■ **RECORDS FOR PROCESSING**
-*-
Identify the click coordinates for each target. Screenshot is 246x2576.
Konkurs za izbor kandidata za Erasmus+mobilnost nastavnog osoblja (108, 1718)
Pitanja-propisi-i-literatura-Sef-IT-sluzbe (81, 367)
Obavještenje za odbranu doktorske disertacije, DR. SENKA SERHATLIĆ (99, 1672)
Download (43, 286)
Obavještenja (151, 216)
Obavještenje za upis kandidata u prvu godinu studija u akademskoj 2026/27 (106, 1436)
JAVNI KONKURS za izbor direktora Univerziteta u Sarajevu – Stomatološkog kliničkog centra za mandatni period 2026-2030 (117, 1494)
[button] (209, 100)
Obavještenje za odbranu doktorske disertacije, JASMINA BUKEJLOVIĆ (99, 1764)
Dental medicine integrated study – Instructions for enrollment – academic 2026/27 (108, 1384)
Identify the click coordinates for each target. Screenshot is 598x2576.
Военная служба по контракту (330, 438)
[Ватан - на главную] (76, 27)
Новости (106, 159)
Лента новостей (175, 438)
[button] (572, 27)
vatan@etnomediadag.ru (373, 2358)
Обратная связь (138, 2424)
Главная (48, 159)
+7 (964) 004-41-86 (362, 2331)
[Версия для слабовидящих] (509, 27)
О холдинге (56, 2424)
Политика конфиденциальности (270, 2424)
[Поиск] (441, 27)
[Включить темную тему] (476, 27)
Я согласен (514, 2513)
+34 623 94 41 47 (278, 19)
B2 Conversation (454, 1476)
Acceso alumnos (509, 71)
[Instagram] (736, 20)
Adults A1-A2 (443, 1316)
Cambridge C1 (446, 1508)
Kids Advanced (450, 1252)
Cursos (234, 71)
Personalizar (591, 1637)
-*-
■ **EXERCISE DIRECTIONS**
Beginning with the line above that contains "Obavještenje za odbranu doktorske disertacije, DR.", copy each line exactly up to and including the line that contains "[button] (209, 100)", and go no further.

■ **FINAL ANSWER**
Obavještenje za odbranu doktorske disertacije, DR. SENKA SERHATLIĆ (99, 1672)
Download (43, 286)
Obavještenja (151, 216)
Obavještenje za upis kandidata u prvu godinu studija u akademskoj 2026/27 (106, 1436)
JAVNI KONKURS za izbor direktora Univerziteta u Sarajevu – Stomatološkog kliničkog centra za mandatni period 2026-2030 (117, 1494)
[button] (209, 100)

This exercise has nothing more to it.